У круглостенного дома с такой же конической крышей, как и у большинства домов в Абиссинии, стояли на посту два стражника - точно также, как и около моего домика. Но было различие: четверо других босоногих солдат-сменщиков спали неподалеку.
- Что будем делать? - прошептала я. - У них ружья. Они же полгорода на ноги поднимут.
- Не волнуйтесь, Аполлинария Лазаревна, - ответил мне Прохор. - Мы в армии лазутчиками были - все сделаем, как надо. Ведь для них все белые на одно лицо. Вот мы и сыграем на этом. Но прежде надо связать Георгия.
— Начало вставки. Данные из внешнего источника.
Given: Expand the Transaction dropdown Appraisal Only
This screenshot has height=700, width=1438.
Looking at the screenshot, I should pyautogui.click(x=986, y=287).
Будто мы его поймали и ведем в тюрьму.
Они с братом для вида перевязали Сапарова. Малькамо, в белой накидке на лице, открывавшей только глаза, шел за ними. Вся группа, не таясь, подошла к стоявшим на страже абиссинцам, подталкивая Сапарова вперед, и Прохор рявкнул:
- Как ты, морда неблагообразная, стоишь перед итальянцами?! А ну во фрунт! Смирррна!
Абиссинцы схватились за копья, но казаки несколькими точными движениями разоружили их.
Тем временем проснулись четверо других. На них навалились Сапаров с Малькамо, потом и Прохор с Григорием подоспели. Сонных стражников спеленали их же подстилками, засунув предварительно кляпы в рот.